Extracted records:
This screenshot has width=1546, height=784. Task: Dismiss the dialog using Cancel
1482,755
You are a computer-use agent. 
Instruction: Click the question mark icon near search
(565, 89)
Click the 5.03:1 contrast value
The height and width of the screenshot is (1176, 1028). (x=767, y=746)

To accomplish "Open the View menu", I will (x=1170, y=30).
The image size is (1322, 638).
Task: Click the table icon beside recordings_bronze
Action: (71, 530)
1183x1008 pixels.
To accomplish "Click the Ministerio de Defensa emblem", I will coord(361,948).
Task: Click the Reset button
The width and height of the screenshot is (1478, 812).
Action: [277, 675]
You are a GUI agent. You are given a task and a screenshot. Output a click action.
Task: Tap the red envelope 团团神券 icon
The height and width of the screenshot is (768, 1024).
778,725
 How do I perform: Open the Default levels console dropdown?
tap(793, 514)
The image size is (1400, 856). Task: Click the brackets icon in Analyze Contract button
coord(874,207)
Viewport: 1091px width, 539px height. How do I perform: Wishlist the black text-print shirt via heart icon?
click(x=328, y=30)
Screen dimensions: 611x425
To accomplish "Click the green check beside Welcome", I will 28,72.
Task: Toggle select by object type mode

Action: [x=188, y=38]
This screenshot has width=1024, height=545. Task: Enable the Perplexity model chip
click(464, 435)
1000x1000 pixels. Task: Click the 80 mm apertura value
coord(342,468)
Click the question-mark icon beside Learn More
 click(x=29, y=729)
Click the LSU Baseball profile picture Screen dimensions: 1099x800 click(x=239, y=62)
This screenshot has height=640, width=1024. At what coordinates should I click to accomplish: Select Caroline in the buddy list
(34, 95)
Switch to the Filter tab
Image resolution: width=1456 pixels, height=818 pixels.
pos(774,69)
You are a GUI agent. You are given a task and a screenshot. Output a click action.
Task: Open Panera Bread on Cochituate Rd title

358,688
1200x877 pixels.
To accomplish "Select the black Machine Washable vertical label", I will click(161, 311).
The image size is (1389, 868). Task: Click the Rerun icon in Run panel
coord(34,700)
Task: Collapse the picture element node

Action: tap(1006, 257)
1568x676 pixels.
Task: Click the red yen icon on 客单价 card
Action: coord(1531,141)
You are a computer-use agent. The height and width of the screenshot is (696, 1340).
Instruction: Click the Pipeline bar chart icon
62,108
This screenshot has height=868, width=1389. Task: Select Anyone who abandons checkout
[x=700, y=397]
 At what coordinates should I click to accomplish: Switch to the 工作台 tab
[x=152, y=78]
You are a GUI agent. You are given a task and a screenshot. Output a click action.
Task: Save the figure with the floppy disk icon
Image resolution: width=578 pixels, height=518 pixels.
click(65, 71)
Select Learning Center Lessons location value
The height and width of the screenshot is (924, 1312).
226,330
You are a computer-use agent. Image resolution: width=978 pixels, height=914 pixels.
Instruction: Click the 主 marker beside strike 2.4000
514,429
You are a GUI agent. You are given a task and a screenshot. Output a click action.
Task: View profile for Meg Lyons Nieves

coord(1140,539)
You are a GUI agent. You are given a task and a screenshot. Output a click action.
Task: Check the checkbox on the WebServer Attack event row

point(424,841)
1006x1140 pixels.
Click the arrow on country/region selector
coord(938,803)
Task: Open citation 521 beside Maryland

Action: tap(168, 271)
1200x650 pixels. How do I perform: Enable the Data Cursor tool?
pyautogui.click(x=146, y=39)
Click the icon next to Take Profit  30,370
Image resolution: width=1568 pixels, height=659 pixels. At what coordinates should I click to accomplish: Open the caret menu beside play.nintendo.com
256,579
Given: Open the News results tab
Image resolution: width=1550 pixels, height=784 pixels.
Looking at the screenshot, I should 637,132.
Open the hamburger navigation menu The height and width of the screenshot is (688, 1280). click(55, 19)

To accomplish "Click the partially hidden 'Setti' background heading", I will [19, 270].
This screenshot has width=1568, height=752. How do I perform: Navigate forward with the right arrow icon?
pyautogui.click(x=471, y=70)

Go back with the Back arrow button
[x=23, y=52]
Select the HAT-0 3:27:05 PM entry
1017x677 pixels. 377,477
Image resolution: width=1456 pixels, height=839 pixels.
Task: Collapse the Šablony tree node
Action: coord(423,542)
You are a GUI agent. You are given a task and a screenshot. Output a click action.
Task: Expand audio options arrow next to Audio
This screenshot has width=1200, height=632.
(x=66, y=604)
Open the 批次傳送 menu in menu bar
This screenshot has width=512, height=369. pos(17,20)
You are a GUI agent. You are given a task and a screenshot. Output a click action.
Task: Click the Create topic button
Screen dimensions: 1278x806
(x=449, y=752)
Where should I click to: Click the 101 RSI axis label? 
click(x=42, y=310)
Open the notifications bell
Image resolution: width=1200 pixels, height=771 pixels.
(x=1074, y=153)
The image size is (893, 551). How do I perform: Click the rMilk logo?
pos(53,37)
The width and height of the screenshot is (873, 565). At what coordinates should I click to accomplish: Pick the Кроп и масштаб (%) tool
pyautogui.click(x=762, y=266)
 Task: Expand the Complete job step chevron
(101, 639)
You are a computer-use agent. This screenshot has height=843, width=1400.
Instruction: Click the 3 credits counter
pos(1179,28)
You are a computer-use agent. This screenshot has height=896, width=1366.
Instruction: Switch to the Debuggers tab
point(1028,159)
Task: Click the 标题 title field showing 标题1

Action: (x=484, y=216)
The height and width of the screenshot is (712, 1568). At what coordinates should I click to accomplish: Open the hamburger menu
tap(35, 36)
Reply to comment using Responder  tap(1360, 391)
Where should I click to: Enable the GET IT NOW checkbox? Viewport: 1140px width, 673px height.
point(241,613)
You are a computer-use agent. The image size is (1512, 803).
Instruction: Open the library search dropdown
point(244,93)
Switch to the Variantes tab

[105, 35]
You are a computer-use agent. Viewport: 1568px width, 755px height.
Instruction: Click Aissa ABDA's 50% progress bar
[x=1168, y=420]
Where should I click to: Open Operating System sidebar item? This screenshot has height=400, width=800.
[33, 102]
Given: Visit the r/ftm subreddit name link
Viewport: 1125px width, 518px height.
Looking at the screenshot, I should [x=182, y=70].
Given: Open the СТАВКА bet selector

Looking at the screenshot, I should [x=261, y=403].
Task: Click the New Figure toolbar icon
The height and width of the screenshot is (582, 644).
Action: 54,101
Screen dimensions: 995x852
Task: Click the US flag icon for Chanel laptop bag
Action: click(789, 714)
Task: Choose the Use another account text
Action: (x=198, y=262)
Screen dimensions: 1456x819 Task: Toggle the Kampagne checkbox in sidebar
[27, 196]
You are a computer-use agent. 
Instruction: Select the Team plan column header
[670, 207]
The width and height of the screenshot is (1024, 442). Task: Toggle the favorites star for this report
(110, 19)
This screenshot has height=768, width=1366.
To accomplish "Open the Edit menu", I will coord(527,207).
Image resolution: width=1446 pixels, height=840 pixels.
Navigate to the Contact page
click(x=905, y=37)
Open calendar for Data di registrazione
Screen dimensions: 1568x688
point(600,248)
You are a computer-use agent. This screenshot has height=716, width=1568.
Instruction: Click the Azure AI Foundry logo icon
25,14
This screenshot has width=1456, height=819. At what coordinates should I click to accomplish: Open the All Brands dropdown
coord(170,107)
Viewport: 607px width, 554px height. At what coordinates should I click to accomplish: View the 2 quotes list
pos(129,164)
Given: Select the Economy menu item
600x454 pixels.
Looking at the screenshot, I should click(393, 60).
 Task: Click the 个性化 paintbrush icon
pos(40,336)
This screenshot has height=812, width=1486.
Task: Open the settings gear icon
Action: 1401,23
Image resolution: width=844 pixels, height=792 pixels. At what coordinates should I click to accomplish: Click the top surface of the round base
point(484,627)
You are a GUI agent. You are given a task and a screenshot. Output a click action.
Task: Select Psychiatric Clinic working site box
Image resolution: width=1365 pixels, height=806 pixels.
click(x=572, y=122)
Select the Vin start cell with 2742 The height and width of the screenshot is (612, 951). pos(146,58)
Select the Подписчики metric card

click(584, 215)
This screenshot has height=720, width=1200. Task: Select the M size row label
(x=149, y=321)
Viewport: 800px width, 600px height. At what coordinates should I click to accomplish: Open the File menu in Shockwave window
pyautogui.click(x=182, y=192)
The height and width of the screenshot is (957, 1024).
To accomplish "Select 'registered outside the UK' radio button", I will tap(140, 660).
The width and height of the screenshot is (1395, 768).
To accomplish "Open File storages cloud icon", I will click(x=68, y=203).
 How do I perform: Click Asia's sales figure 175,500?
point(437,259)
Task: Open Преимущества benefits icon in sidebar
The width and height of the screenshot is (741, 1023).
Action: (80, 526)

*Aim of the exercise*
Copy the items above word for word, from the line containing "The height and width of the screenshot is (712, 1568)." through the line containing "Reply to comment", including both of those lines.

*Reply*
The height and width of the screenshot is (712, 1568). At what coordinates should I click to accomplish: Open the hamburger menu
tap(35, 36)
Reply to comment using Responder  tap(1360, 391)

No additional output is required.